**Problem to solve:** Give the data again exactly as written, skipping any pictures.

**Available data:**
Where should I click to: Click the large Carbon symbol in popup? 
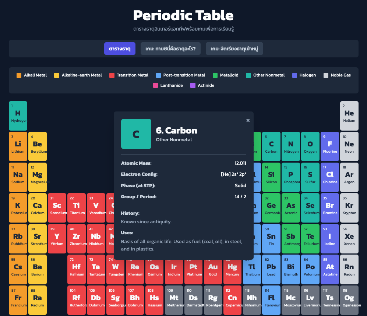[136, 134]
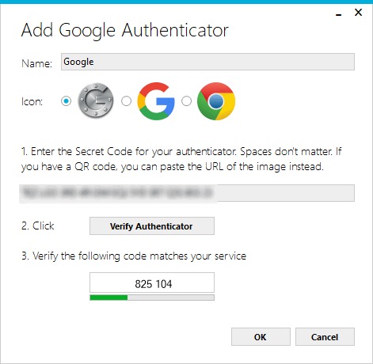The width and height of the screenshot is (373, 364).
Task: Click the Secret Code instruction text
Action: tap(181, 159)
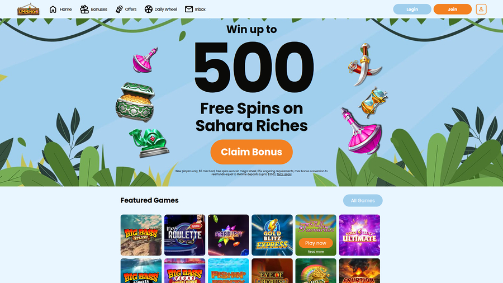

**Reply to the task:**
Where should I click to: Click the large Carbon symbol in popup? 
[136, 134]
The width and height of the screenshot is (373, 364).
Task: Click the Secret Code instruction text
Action: tap(181, 159)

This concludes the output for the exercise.